FXStreet (Barcelona) – Robin Winkler, Strategist at Deutsche Bank, explains the key reasons behind a bearish view for NZD/USD, and further notes that from a risk-reward perspective shorting the pair remains an attractive option.

Key Quotes

“First, while our baseline sees the RBNZ cutting twice by September, as outlined in our recent FX Blueprint, the market prices only a 50% chance of an OCR cut next week and a cumulative 35bps of easing by September.”

“In the past years, the RBNZ has increasingly guided market expectations to avoid sharp reactions. It is important in this context that the market has incrementally raised the probability from only 14% the day after the last meeting without significant retracements. We believe the RBNZ would have verbally intervened by now if it did not consider rates pricing to be drifting in the desired direction.”
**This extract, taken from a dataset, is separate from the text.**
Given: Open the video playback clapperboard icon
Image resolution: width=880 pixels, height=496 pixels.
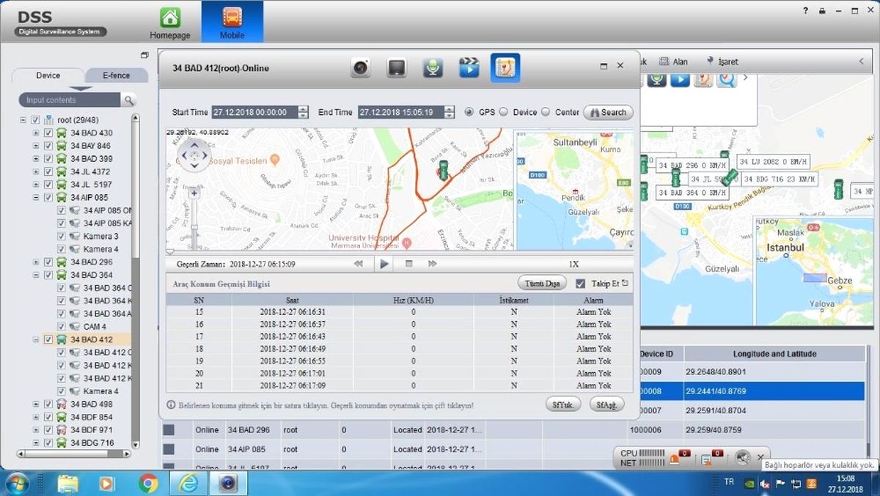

“Net short positioning remains remarkably light even in comparison to the cautious pricing in the rates market. This would limit any short-covering in case the RBNZ keeps its powder dry, whilst leaving ample scope for NZD to weaken meaningfully if the RBNZ delivers.”

Robin Winkler, Strategist at Deutsche Bank, explains the key reasons behind a bearish view for NZD/USD, and further notes that from a risk-reward perspective shorting the pair remains an attractive option.